__READING PASSAGE__:
--------
Sunday, January 30, 2011
With 20 years of sponsoring folks with anxiety disorders, one thing I learned (learned it firsthand in my 20s) is that when you have a panic attack, you must sit through it, observe it, breathe; know that you won't die or go crazy and that it will come and go in a few minutes as it always does. Once you lose your fear of the physiologic symptoms and the mental thoughts, it loses its ability to be an affective way to get your attention.
We feed the panic by jumping and running and going berserk. I was over panic attacks in a couple months by using good mental hygiene techniques and basically staring the beast in the eye and realizing it couldn't do more than make my heart pump hard, my blood run hot, my body feel tingly, my legs feel weak.
One time on the way to a job interview as I was still in my recovery phase, I felt all these symptoms and I stopped and asked myself, “where else might I get these symptoms?” I realized—an orgasm or perhaps when anticipating opening a really great gift on Christmas. I realized what I was feeling was truly excitement, not anxiety.
It's all in what you tell yourself.
These symptoms are expected in a near-miss on the highway at 65 miles an hour, but when you're sitting and watching TV, it freaks you out. I've never had another one since and boy have I had lots of reasons to have them over the ensuing years. I can't get to a place where that my fight-or-flight is necessary to get me to pull it together. If you keep your thoughts clean and logical, your emotions follow.
I see the same sort of thing in haunted locations, scary houses, dark cemeteries, or any other place that people entertain unrealistic thoughts like, “what if something grabs me?” “what if I'm chased by a ghost?” When you run scenarios through your head, your body prepares.
--------
__SUPPLIED MATERIAL__:
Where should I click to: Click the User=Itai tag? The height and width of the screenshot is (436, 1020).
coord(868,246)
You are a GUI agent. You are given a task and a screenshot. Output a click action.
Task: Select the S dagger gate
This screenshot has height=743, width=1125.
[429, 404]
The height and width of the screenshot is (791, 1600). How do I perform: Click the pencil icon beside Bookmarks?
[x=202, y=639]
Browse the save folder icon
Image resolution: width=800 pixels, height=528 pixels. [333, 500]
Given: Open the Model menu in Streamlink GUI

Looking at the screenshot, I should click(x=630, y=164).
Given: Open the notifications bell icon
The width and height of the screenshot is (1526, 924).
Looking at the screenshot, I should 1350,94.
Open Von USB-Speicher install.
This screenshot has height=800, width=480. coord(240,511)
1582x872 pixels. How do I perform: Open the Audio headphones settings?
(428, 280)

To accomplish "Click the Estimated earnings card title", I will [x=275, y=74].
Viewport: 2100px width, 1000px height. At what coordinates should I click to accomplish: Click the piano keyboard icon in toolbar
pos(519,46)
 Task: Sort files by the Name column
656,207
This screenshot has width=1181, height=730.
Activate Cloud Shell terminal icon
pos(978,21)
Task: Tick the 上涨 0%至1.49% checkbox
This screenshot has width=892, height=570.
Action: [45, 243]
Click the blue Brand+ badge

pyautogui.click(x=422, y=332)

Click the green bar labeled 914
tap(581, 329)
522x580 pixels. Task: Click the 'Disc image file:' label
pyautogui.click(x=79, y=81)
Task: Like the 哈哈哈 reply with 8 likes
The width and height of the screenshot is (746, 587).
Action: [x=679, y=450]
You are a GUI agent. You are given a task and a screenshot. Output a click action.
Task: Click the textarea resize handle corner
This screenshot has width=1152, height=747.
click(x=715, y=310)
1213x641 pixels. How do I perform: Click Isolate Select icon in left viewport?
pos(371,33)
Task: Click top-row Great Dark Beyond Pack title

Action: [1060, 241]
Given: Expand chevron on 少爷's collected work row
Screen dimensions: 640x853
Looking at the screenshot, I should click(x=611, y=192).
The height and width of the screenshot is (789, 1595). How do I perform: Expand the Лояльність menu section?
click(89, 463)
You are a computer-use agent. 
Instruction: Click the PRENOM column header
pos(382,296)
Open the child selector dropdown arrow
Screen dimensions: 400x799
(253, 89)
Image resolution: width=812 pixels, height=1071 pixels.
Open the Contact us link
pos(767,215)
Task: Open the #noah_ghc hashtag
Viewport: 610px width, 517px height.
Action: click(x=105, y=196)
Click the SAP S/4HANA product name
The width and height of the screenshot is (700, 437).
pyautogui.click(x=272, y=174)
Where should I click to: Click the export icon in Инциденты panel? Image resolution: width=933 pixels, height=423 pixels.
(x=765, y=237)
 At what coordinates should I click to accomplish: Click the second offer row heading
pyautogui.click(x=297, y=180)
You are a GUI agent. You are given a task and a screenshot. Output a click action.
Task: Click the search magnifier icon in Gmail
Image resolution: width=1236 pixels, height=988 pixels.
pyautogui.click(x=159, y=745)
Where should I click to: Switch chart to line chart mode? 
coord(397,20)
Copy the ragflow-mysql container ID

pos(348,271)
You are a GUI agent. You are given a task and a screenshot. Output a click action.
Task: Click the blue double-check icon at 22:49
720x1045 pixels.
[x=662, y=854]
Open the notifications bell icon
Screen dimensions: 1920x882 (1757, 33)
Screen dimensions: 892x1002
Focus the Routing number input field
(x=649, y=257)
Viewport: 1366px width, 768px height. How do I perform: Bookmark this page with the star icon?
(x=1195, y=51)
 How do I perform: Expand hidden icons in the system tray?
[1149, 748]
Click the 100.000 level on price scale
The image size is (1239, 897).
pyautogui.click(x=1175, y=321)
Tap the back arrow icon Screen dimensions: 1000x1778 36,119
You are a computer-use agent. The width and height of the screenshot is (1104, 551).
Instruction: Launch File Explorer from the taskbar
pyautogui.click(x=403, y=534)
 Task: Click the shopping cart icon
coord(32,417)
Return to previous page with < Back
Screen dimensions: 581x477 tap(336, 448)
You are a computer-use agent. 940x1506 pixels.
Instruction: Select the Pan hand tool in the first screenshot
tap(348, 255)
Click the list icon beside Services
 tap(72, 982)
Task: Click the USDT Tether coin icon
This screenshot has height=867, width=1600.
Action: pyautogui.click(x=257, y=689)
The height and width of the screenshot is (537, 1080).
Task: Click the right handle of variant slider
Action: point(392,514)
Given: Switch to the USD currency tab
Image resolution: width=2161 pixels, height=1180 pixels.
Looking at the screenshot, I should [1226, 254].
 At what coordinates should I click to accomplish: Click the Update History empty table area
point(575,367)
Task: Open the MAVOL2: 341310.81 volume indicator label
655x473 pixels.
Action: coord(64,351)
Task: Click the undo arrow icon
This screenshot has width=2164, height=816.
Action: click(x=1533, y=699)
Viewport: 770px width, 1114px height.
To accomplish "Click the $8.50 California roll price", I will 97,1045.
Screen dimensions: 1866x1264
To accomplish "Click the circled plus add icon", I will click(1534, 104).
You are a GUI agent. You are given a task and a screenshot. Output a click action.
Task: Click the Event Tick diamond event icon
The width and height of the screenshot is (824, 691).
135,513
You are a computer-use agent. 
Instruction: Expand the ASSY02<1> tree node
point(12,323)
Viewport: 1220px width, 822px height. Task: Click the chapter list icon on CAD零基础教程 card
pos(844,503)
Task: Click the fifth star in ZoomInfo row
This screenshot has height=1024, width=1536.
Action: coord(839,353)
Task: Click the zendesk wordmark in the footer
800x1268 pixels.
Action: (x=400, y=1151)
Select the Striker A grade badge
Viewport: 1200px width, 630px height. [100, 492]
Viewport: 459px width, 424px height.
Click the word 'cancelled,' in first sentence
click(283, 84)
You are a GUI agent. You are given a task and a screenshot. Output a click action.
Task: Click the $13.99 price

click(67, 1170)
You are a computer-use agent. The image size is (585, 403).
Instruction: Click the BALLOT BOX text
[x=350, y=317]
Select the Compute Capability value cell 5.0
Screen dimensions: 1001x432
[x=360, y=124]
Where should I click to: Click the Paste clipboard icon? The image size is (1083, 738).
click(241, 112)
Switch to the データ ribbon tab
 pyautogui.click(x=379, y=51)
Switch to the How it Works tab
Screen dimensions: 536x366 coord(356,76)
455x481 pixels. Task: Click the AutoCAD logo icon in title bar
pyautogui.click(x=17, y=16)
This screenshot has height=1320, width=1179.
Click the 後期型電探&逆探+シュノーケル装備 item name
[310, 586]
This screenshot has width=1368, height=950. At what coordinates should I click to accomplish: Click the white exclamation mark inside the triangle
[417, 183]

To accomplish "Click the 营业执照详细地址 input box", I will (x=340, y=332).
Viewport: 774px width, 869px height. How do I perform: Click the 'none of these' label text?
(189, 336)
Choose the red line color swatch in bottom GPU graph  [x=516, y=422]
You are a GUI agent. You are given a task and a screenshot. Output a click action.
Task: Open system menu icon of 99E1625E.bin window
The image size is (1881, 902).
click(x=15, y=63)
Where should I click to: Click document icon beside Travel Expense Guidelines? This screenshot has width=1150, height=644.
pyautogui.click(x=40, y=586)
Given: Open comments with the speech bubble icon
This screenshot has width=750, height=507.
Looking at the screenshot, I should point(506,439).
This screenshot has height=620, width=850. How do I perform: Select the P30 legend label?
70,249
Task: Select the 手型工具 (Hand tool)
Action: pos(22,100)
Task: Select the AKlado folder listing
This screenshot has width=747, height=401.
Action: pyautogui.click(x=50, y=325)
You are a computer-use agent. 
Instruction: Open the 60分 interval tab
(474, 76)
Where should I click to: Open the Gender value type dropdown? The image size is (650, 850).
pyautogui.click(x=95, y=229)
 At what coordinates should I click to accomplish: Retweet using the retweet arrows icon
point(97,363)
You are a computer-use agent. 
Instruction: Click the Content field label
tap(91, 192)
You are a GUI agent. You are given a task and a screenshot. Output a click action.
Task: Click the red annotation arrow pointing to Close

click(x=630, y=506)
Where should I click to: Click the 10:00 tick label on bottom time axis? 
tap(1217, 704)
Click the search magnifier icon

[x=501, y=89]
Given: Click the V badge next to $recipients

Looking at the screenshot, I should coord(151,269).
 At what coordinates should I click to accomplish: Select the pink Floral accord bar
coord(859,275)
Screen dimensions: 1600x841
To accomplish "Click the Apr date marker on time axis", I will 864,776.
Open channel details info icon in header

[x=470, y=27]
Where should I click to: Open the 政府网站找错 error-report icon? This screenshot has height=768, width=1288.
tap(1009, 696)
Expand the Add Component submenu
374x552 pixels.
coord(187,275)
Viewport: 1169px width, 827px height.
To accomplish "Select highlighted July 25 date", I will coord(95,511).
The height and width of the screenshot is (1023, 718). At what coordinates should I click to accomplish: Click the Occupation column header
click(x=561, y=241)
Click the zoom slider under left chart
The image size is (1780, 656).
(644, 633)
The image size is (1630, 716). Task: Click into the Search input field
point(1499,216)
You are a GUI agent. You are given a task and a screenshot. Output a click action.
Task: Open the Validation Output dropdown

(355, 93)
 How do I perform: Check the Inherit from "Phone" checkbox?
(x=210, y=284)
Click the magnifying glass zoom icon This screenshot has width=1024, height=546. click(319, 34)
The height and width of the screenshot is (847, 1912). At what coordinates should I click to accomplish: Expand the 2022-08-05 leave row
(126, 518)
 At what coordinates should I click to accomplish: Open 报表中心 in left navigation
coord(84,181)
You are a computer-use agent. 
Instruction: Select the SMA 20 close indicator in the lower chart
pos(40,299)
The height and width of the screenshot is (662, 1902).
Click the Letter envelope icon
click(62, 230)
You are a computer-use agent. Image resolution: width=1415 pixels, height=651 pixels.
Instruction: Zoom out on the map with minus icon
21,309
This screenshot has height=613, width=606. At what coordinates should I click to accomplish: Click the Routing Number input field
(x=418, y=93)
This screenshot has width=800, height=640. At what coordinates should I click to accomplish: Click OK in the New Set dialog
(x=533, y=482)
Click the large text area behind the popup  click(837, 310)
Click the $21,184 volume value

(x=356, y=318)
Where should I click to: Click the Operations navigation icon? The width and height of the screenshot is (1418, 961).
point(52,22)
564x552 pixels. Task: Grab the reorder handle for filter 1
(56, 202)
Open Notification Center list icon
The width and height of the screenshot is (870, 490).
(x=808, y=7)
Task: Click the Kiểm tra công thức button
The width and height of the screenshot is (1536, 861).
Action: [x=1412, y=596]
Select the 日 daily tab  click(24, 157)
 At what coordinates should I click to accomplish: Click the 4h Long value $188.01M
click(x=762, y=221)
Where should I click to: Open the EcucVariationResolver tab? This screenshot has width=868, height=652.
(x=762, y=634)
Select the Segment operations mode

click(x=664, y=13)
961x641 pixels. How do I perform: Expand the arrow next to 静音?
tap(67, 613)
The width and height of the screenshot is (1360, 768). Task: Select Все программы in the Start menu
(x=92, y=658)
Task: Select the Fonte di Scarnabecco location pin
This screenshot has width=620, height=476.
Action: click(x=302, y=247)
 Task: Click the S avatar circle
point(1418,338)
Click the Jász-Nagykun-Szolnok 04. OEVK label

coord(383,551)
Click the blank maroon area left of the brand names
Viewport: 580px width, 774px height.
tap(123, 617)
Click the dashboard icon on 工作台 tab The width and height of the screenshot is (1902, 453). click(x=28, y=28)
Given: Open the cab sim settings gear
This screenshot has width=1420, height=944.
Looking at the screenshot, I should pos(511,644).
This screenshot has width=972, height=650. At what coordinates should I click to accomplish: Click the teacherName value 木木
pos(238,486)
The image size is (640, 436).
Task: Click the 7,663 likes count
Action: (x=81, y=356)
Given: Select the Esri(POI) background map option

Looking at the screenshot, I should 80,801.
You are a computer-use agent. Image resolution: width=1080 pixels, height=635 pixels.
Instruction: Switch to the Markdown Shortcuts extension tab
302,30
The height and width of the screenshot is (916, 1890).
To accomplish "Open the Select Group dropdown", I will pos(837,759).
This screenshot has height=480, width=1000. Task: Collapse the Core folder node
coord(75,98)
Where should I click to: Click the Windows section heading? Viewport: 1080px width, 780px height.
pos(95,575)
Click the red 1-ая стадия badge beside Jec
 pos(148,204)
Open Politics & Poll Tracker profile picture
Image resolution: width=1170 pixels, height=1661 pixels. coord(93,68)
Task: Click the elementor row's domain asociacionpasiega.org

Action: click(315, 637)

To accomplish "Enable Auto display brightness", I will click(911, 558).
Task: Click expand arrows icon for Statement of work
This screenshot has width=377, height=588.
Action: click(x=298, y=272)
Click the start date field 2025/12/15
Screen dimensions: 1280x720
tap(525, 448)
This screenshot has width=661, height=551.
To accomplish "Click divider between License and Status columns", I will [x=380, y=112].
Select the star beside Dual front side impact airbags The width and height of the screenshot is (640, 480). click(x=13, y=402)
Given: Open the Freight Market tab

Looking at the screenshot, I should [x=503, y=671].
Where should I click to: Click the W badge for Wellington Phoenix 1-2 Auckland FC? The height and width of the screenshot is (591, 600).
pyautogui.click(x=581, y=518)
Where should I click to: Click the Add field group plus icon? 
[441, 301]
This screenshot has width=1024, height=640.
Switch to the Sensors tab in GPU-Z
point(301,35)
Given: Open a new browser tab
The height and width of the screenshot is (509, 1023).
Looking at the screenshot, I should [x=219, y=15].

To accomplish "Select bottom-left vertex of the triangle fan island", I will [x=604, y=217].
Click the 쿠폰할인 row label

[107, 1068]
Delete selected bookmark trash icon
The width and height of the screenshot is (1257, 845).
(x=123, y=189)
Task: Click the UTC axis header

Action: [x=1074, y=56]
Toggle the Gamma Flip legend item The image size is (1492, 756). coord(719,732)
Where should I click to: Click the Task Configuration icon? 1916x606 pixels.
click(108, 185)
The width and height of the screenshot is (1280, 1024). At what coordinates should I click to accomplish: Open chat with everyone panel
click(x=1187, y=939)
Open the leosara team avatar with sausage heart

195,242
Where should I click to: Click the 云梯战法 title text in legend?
--------
__TO DO__:
Please pull the part of the panic attack post starting at "I see the same" and ending at "your body prepares.", copied word for word.

__RESULT OF THIS EXERCISE__:
I see the same sort of thing in haunted locations, scary houses, dark cemeteries, or any other place that people entertain unrealistic thoughts like, “what if something grabs me?” “what if I'm chased by a ghost?” When you run scenarios through your head, your body prepares.